TEXT EXCERPT:
I will start by outlining my background at the time of the dysentery studies. I had been in Egypt for 3 years at the time of the studies. I was officer-in-charge of the medical division of the 19th British General Hospital, situated at Fayid, on the shore of the Great Bitter Lake (which lies in the course of the Suez Canal), half-way between Port Said and Suez. The responsibilities of this posting can be compared with those of a combined administrative and clinical director of a department of medicine (including all specialties) in a large general hospital. We were probably the largest British military hospital in Egypt, with 1800 beds for British and allied troops, and 1000 for German prisoners of war. We were at the centre of a large number of base units, not only army, but also air force and navy.
Sited as we were in the desert, miles away from Cairo, Alexandria or other large towns, we were left to get on with our job of dealing with the medical problems of a large and changing population of troops from all over the world, with very little interference from ‘higher-ups’. In addition to myself as officer-in-charge, the medical division consisted of two medical specialists and a limited number of general duty officers; usually about three, but reduced in the very busy summer of 1943 to one-and-a-half, one being shared with the surgical division. Our division would typically have to deal with 700 or even more patients at any one time, all acute admissions.

BRIEF A: Reproduce the part of the excerpt about the hospital at Fayid, starting with "Sited as we" and going on through "all acute admissions.".
BRIEF B:
Answer these questions using the excerpt about the hospital at Fayid:
(i) How long had the writer been in Egypt at the time of the dysentery studies?
(ii) How many beds did the hospital have for German prisoners of war?
(iii) In the busy summer of 1943, how many general duty officers did the medical division have?
BRIEF C: List every geographic place named in the excerpt about the hospital at Fayid.

RECORD EXTRACTS:
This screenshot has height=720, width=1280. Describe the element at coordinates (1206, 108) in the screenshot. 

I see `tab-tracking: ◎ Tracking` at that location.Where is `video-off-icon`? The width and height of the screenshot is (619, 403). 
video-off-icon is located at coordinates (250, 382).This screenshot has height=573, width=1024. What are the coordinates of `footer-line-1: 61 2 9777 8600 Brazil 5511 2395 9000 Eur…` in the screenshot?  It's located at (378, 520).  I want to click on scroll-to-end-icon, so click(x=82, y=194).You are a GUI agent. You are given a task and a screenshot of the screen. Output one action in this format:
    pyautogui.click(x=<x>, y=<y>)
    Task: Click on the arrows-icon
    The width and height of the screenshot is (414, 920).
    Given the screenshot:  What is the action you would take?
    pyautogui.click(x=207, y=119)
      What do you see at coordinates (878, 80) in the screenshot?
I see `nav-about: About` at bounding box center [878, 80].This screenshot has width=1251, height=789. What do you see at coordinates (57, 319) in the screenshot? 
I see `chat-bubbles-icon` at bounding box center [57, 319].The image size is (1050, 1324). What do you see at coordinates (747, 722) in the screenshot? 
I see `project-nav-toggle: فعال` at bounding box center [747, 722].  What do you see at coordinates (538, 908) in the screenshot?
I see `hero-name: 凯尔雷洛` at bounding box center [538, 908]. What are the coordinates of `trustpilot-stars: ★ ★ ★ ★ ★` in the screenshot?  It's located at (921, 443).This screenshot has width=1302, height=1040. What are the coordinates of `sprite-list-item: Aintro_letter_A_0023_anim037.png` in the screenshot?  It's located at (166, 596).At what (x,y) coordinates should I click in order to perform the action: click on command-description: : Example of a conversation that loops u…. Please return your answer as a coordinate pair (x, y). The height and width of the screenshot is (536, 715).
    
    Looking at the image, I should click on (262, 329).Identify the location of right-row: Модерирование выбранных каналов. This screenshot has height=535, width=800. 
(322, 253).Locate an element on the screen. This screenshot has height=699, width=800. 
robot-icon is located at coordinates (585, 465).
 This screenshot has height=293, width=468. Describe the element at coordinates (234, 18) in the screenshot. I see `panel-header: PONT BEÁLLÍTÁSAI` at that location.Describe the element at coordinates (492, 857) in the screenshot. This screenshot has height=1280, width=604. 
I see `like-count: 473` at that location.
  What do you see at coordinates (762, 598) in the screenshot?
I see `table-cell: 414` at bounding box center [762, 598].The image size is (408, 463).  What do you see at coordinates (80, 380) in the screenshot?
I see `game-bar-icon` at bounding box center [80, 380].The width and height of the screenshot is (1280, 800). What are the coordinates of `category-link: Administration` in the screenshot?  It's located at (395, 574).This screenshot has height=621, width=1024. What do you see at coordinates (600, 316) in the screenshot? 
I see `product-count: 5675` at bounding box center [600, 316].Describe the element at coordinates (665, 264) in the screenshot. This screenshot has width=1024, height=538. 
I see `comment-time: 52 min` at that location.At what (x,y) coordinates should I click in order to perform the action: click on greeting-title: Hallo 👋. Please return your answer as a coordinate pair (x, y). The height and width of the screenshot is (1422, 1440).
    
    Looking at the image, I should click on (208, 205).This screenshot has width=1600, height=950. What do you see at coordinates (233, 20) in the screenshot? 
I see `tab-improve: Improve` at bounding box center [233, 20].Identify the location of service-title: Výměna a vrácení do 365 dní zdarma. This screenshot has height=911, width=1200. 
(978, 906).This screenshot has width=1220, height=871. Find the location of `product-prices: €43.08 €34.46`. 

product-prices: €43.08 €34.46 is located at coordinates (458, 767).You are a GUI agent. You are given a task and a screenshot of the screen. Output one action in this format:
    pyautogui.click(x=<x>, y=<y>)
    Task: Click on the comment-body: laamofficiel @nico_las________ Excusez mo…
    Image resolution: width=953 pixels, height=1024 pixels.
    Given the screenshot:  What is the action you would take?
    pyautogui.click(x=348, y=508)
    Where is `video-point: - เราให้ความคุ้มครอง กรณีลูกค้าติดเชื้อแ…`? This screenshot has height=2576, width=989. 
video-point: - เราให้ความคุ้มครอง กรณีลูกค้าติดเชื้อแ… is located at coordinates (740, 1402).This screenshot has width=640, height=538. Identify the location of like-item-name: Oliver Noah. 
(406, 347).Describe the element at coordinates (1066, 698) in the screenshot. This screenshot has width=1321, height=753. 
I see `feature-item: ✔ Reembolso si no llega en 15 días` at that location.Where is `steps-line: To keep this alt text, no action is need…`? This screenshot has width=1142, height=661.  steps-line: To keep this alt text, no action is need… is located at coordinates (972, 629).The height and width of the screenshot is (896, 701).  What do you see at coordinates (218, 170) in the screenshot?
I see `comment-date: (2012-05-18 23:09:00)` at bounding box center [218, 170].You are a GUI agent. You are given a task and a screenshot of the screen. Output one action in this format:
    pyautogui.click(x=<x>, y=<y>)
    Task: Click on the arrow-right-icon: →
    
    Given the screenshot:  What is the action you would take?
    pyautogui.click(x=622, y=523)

RESPONSE BOX A:
Sited as we were in the desert, miles away from Cairo, Alexandria or other large towns, we were left to get on with our job of dealing with the medical problems of a large and changing population of troops from all over the world, with very little interference from ‘higher-ups’. In addition to myself as officer-in-charge, the medical division consisted of two medical specialists and a limited number of general duty officers; usually about three, but reduced in the very busy summer of 1943 to one-and-a-half, one being shared with the surgical division. Our division would typically have to deal with 700 or even more patients at any one time, all acute admissions.

RESPONSE BOX B:
(i) Three years.
(ii) 1000 beds.
(iii) One-and-a-half, with one of them shared with the surgical division.

RESPONSE BOX C: Egypt, Fayid, the Great Bitter Lake, the Suez Canal, Port Said, Suez, Cairo, Alexandria